Extended lockdowns as Europe battles a third wave of Covid-19 has since Monday started hurting the price of crude oil – forcing the commodity to trade at around $59.60 to $61 per barrel.

Leading industry analyst OilPrice.com has highlighted that extended lockdowns in Europe have prompted concerns about the demand for fuel in the coming weeks, while economic recovery could stall amid a further spread of the coronavirus.

Germany – Europe’s largest economy – is extending its lockdown until April 18, while Poland, at its worst point during the Covid-19 pandemic, has announced a two-week lockdown that will lead to the closure of nurseries, schools and salons, and even limit church activities.

Likewise, France has threatened to implement tougher measures to counter the third wave sweeping the continent.

These new measures could further dampen the consumption of energy and the demand for it in the Eurozone – which has already suffered a severe economic contraction since the outbreak began last year.
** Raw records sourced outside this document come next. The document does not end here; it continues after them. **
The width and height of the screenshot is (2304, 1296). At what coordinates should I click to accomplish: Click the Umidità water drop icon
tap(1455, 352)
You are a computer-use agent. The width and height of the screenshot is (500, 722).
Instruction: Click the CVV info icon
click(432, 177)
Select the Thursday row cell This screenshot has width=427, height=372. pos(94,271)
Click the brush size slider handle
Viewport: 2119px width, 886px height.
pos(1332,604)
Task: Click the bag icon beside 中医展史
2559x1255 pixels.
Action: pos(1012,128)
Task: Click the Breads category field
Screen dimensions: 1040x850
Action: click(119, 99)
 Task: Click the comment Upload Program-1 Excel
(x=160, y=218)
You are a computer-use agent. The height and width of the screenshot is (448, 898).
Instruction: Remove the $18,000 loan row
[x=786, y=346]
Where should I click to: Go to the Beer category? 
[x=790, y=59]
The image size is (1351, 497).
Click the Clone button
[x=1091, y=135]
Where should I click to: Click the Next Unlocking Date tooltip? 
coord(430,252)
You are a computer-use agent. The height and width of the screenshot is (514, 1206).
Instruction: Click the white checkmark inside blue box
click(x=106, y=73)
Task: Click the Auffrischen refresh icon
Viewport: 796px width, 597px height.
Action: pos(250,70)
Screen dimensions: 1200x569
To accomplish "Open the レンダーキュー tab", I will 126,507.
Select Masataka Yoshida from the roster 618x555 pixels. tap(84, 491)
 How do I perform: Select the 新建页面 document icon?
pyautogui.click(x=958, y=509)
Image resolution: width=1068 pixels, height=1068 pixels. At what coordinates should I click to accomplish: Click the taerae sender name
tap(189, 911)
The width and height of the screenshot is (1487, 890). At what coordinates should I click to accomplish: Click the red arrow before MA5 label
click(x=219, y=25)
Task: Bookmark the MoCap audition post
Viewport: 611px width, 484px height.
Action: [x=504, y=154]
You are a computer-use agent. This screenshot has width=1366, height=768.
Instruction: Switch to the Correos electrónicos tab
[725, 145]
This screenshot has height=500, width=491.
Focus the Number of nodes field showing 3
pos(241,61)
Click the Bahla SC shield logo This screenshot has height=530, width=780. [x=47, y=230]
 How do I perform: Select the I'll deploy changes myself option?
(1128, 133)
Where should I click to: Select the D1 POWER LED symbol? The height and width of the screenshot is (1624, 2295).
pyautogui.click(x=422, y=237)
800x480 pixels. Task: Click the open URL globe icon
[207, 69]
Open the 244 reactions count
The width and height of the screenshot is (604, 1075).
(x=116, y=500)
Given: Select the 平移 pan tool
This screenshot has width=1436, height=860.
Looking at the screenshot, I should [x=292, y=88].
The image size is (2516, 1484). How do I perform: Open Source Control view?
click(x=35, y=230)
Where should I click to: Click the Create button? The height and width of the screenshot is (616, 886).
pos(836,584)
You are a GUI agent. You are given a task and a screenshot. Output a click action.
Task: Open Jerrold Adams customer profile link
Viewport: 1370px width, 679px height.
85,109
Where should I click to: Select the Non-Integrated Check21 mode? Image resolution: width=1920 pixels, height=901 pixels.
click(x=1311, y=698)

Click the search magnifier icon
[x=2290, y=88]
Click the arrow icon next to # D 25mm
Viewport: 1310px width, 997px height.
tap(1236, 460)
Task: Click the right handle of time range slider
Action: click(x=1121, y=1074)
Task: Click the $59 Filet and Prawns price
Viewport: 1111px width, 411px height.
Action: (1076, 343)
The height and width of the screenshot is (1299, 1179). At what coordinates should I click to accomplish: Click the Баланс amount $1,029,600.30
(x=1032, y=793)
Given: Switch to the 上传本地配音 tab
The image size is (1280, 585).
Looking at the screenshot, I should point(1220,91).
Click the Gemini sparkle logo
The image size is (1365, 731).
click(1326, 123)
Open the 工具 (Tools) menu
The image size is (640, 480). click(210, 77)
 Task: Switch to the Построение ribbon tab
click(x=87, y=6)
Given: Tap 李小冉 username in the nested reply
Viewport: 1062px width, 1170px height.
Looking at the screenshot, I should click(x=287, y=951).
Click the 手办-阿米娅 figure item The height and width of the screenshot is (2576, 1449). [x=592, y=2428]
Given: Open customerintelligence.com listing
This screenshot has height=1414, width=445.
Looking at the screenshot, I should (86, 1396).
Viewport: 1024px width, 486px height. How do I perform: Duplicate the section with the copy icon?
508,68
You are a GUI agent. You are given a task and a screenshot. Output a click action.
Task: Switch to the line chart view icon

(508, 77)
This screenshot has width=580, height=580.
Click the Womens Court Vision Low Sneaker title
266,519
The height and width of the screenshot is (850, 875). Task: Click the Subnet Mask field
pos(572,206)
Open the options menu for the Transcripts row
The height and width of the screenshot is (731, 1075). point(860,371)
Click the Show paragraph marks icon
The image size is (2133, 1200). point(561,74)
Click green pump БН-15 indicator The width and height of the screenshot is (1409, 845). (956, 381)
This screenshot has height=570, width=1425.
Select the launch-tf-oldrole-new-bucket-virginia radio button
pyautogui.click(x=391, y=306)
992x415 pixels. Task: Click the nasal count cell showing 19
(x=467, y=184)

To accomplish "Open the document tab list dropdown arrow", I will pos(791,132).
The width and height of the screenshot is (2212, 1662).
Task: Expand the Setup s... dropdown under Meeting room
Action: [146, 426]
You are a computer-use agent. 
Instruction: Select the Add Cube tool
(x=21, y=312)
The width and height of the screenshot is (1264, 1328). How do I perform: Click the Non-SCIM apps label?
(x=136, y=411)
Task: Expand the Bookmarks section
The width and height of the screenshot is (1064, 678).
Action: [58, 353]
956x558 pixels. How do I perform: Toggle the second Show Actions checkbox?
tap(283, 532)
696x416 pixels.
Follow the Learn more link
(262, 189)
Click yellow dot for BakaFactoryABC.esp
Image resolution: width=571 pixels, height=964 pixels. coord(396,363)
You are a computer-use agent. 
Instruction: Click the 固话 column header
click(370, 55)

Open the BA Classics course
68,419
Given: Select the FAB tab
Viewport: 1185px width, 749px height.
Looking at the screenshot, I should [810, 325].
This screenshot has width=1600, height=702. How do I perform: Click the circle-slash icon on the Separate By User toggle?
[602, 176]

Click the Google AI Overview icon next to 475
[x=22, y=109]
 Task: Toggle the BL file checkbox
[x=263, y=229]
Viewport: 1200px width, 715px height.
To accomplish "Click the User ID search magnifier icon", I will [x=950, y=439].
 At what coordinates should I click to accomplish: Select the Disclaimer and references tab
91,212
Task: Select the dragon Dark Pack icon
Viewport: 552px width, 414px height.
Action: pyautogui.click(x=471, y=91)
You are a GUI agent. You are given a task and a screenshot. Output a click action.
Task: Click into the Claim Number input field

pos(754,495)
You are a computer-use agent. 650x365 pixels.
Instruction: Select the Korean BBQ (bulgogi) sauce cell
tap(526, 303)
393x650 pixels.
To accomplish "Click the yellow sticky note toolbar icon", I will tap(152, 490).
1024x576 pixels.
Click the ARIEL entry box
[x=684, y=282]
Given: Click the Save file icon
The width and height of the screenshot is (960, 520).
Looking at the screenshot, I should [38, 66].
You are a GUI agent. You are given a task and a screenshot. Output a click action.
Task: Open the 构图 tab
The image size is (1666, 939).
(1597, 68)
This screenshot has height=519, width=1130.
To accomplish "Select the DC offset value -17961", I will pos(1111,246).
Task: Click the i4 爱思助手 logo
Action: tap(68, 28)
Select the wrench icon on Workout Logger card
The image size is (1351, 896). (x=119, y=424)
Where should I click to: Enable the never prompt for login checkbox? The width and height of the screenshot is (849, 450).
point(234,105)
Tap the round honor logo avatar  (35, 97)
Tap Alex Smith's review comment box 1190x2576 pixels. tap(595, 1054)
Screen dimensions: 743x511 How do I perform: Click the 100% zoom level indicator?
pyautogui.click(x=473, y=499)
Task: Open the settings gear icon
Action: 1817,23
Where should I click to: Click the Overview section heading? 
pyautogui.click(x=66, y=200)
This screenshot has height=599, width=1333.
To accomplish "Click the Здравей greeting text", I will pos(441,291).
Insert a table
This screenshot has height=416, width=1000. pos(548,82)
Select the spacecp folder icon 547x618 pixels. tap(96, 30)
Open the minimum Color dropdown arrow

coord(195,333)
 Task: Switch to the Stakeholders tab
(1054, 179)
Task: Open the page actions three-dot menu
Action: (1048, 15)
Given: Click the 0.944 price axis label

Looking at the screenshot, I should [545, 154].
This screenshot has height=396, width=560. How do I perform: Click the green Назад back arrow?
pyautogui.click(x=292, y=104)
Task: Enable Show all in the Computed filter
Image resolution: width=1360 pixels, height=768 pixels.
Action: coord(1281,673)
Another important event that could have further ramifications on the fuel market is the OPEC Joint Ministerial Monitoring Committee on April 1, where top producers will decide on production capacity.

The upcoming meeting has put traders on edge as they watch for signs that would give clues to OPEC’s strategy as the group tries to maintain an equilibrium in the market and prices at optimum levels.

For the technical part, we have noticed that the price of oil has been moving between $57.30 to $62 a barrel last month, with the daily average price movement around $3.20.

Oil prices are likely to consolidate at around $60 a barrel, and traders should place a sell position at $62 per barrel, putting the take-profit function at $60.80 and stop-loss function at $62.80 per barrel.